Investing in self-serve capabilities enables customers to interact with you at their own pace. In debt collection, self-serve can take the form of online portals, support centres, and automated web chat for basic queries. When many people feel anxious about receiving collections calls or would simply prefer not to discuss their debt, it’s important to offer ways to manage their account that don’t involve direct interaction with agents.
4 in 5 customers referred to InDebted resolve their balance using our self-serve portal, without speaking to anyone from our Customer Experience team.
Step-up your self-serve game by enabling customers to entirely manage their payment plans through your online portal.
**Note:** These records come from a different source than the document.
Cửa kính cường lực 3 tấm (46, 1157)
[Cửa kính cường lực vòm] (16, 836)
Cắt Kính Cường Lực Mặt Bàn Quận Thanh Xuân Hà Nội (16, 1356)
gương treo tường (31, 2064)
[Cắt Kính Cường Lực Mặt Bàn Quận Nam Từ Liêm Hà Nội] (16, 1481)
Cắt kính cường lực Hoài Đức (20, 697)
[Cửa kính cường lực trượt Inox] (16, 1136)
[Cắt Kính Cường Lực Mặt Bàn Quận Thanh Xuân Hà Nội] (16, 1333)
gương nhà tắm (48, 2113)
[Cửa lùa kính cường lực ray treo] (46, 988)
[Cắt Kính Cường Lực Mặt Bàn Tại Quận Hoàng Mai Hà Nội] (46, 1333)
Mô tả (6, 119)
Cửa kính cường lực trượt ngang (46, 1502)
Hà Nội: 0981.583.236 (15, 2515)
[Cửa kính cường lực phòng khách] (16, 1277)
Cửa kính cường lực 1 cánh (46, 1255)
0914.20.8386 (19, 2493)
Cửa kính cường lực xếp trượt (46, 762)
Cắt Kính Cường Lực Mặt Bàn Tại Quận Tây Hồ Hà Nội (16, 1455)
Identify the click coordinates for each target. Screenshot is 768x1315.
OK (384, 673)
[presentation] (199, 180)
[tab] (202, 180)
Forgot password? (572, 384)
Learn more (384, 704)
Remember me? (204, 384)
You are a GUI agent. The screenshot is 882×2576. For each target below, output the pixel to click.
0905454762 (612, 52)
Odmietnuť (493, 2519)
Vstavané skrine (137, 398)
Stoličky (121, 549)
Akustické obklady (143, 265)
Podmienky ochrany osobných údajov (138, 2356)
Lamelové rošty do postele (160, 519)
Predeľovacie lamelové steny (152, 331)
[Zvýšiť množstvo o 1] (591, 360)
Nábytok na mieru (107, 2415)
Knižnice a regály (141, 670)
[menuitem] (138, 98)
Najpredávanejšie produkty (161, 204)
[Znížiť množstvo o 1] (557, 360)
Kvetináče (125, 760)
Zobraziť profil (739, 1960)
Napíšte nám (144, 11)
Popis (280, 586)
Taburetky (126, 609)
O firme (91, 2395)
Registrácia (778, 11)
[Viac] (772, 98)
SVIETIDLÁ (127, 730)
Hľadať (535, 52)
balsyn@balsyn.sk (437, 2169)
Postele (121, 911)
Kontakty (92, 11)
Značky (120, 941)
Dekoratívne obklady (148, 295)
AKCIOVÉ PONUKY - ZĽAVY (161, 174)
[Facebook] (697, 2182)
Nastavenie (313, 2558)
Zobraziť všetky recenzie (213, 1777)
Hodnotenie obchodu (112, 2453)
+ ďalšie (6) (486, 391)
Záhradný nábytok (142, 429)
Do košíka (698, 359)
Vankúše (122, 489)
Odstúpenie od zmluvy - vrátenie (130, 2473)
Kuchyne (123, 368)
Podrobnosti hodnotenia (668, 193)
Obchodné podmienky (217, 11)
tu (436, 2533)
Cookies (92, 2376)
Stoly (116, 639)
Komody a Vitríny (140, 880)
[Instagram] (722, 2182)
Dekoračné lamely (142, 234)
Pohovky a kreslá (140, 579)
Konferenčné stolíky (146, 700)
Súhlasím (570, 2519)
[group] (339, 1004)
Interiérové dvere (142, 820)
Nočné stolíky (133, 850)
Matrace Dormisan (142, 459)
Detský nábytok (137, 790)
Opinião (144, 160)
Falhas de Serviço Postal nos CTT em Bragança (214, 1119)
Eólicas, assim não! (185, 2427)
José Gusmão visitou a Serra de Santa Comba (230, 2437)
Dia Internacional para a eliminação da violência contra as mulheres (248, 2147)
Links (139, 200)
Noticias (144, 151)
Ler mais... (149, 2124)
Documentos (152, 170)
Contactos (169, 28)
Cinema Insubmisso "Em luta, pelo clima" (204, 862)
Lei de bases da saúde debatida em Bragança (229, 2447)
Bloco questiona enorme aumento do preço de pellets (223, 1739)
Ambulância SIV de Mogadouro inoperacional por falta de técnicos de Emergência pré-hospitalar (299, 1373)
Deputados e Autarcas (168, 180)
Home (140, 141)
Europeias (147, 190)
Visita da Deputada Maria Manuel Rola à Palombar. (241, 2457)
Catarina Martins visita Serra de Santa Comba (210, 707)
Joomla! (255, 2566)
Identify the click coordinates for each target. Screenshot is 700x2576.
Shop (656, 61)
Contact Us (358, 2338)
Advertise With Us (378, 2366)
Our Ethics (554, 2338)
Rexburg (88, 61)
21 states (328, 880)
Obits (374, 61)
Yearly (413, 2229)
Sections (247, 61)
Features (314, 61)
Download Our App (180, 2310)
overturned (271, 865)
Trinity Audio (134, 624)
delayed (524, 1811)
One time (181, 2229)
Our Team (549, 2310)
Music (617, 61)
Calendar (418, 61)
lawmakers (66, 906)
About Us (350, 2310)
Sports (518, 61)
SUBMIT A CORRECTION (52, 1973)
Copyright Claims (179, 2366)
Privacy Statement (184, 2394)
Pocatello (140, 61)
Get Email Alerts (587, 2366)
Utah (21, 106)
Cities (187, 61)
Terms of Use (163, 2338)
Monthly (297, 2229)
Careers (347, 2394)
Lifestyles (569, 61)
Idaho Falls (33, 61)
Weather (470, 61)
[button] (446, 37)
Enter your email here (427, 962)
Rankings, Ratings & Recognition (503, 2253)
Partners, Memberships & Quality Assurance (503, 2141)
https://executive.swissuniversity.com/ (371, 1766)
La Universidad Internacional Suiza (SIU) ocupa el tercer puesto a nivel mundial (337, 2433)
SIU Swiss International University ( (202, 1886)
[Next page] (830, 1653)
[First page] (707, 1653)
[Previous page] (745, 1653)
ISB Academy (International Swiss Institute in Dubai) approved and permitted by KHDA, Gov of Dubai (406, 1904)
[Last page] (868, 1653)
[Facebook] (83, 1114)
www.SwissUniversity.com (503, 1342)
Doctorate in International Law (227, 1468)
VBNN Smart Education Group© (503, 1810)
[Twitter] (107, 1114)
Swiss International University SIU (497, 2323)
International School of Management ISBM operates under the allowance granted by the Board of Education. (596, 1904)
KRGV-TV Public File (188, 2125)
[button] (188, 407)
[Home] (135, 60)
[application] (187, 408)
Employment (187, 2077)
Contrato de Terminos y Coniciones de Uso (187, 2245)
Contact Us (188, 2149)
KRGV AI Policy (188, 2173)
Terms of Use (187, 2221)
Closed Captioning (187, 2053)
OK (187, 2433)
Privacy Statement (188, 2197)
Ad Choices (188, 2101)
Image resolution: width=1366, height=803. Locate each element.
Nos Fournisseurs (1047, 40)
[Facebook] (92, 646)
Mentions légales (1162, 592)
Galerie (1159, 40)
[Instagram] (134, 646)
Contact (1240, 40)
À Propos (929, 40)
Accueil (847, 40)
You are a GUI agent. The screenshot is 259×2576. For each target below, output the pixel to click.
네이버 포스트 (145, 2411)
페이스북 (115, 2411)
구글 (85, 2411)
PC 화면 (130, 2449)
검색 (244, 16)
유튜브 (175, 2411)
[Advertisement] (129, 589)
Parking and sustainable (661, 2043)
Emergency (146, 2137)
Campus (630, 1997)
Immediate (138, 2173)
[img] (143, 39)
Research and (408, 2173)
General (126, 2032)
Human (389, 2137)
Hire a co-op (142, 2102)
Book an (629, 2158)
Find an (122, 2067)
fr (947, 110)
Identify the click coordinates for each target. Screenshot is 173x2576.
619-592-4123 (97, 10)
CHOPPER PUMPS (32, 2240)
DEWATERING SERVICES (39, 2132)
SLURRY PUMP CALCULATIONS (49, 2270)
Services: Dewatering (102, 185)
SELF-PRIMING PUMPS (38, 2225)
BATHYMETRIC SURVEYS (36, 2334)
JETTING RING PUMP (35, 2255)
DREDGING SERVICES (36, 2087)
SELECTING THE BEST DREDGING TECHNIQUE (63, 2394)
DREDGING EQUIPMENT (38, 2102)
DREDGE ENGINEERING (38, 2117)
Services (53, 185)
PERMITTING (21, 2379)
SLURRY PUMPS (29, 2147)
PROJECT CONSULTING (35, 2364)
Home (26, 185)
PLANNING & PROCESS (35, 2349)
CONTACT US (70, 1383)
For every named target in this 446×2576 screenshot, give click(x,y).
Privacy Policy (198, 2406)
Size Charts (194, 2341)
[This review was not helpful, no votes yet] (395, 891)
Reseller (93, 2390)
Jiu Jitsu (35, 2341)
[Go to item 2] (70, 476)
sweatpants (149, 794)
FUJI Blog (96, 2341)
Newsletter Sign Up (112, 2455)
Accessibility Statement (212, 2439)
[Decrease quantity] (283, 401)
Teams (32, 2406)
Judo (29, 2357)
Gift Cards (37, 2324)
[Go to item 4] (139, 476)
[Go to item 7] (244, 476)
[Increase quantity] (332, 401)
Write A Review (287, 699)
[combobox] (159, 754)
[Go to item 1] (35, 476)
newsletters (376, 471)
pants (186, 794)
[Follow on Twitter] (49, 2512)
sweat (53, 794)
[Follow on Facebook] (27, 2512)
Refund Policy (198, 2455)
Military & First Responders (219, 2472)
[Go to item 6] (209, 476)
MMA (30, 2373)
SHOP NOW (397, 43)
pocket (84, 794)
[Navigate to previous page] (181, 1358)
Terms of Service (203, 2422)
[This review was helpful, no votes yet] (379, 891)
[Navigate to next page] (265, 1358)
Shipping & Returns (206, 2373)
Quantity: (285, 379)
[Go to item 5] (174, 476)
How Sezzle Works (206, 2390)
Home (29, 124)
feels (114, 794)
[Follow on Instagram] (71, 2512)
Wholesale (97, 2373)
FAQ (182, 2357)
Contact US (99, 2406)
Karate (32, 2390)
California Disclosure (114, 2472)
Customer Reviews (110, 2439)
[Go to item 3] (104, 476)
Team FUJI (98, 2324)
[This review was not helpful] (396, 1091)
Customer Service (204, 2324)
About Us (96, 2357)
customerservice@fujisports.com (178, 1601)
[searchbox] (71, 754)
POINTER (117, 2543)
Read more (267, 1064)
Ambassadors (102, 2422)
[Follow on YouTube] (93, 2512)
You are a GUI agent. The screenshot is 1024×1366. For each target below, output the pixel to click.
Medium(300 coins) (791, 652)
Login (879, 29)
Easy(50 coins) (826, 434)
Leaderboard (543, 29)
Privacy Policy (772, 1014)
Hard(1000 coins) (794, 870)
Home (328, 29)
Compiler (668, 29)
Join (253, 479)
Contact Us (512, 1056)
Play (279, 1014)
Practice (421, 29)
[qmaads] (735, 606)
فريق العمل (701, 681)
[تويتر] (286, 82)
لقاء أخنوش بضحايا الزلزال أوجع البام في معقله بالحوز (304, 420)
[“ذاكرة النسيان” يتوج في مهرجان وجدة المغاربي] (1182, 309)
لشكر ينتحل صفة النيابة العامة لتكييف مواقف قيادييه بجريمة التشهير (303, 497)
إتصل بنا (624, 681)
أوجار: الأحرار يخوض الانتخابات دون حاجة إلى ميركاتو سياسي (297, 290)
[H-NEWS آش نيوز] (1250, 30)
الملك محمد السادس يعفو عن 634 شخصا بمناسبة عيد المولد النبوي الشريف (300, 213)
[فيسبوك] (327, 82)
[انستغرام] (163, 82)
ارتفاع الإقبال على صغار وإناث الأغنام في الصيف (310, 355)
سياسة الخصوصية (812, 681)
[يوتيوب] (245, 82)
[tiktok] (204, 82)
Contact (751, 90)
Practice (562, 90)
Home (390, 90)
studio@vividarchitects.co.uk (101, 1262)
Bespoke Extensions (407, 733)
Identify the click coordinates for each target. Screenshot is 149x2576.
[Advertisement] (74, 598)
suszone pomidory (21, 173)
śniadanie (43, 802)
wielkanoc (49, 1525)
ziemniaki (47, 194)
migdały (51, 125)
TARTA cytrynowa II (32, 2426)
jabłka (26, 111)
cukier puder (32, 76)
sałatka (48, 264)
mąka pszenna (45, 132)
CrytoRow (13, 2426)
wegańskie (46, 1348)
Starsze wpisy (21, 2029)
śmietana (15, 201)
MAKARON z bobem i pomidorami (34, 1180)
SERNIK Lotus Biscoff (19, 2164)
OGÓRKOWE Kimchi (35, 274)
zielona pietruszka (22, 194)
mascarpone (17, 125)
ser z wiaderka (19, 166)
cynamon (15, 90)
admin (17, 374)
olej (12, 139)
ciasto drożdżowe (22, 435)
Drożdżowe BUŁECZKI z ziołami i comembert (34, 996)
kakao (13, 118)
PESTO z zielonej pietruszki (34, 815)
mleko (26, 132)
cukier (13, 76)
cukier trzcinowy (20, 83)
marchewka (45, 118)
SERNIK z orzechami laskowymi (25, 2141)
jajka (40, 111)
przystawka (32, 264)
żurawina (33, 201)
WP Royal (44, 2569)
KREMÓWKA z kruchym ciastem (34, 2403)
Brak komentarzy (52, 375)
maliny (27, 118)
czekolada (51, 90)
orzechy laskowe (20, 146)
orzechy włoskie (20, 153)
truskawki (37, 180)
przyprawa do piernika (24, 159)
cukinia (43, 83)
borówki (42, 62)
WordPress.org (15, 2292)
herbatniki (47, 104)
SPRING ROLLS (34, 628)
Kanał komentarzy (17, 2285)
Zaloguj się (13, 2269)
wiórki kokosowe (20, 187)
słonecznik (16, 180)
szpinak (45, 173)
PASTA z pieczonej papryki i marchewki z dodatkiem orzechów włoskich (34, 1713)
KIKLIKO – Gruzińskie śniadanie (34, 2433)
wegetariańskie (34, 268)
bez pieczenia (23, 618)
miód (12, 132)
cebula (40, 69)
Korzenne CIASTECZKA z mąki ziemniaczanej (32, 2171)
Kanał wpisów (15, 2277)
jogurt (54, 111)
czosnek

This further reduces the need for agent intervention, so that customers can:
- Track their upcoming payment info including the amount and date, along with how they’re progressing clearing their debt
- Make one off payments to chip away at their balance if they’ve got extra room in the budget
- Integrate their payment plan dates with their Apple or Google calendar to stay on top of upcoming payments
Adding this layer of self-management does more than offer convenience; it empowers customers, and creates more efficiency in your operations.
Recessions are hard. Collections shouldn’t add to that.
When UK consumers are struggling to make ends meet, debt collection agencies need to operate with empathy, support and understanding. Pressuring people simply isn’t going to generate results. It’s time to design debt collection around consumer interests. With flexible payment offerings and convenient digital-first communication, overdue consumers can be provided with a better way to get back on track.